Planning for the future – Building a Succession Plan The next generation must be exposed to all aspects of the business, early on. Before they can take the lead, they need to learn the possibilities as well as the problems. They need to be let in on the family’s specialties such as Dad’s special way of tracking sales and expenses, and understand Mom’s secrets to closing the deal. The path isn’t the same for everyone. Maybe the starting line comes early in life with a child helping the staff stuff envelopes. Maybe it comes after getting the MBA, when the next generation shadows department heads and learns to think critically and make sound decisions for the business. The key is to get the process moving. I know my brother and I took two different paths on the road to principal. Don’t Avoid the Issues The thorniest problems often are closely tied to the relationships – a couple of your kids really don’t like each other, a younger daughter is more qualified to be CEO than your oldest son, old rivalries and disappointments are rekindled in the transition process. Solve these problems now! Don’t turn over your keys, or do things that can’t be undone, while issues are boiling under the surface. Years of planning and work can be wasted when you head off to retirement and the office turns into a war zone. Your accountant and lawyer are vital partners in making sure the business entity transitions smoothly to next-generation ownership. They can help greatly to minimize negative consequences (such as an inheritance tax bill that would force a sale. Has the older generation gifted the business, or is the next generation buying the business from Mom and Dad?) Get them involved years in advance, so you can avoid hidden financial surprises. Formalization Once you are ready to move forward with your succession plan, you will likely need some outside help to define roles and responsibilities and help you plan and structure the company for the future. We recommend you hire an Organizational Consultant to work with your company to help ensure success in effectively transitioning the leadership among the generations of family owners. That is what we did and have benefited greatly from doing so. A few tips we learned:
- Clarify management roles.
- Develop best practices for the company
- Ensure that your company is and will continue to be a great place to work before, during and after the transition.
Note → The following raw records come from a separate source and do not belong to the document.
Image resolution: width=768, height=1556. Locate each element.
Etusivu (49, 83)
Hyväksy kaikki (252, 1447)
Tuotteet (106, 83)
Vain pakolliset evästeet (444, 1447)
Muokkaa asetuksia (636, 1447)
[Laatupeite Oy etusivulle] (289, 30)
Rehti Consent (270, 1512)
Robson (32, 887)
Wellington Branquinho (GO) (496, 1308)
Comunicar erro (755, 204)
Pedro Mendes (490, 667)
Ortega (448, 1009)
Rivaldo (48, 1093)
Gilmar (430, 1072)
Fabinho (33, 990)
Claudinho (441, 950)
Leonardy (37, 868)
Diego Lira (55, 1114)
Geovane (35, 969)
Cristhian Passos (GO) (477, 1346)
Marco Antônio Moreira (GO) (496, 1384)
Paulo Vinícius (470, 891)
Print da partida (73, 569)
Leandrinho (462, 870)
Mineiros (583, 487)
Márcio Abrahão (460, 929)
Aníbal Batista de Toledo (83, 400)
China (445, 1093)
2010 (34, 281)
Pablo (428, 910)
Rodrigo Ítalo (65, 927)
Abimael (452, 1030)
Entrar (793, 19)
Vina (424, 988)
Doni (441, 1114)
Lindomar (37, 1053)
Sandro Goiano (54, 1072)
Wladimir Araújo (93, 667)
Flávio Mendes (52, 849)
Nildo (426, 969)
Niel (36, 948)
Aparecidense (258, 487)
Make the Hard Decisions Sometimes as you undergo the Succession Planning/Formalization Process it may become clear that the future you envisioned for your children just may not work. If that occurs, don’t be afraid to make the hard decisions. Maybe a fallback is to split off segments of the business to various children, you may need to bring in unrelated executives for key positions, or even fire one of your kids. Nobody wants to do that, but sometimes it must happen. In my business, the transition has been working well. My parents, the founders, remain active participants and decision-makers, yet they get to enjoy the fruits of their labors on the golf course in Florida for much of the year. Early on, they took stock of us kids, saw our interests, and made us a part of the plan. They became colleagues, mentors, business partners and problem solvers. They set the tone and the example, and both generations together made it happen. This year, the first of my children will go to college. I don’t know yet if he’s interested in the business; probably he doesn’t know yet. But as he and his brother get their education and formulate their futures, it’s a conversation we’ll have at the right time. We’ll see what works and what doesn’t, and if another generation will come on board. But this is a decision that is not up to us. And that’s another vitally important realization that family businesses must have: Those of the next generation may not love the work, and you have to respect that. But if they do, and they have that fire in their bellies that you feel upon unlocking the door every morning, go for it! Watching their success will be a success of your own.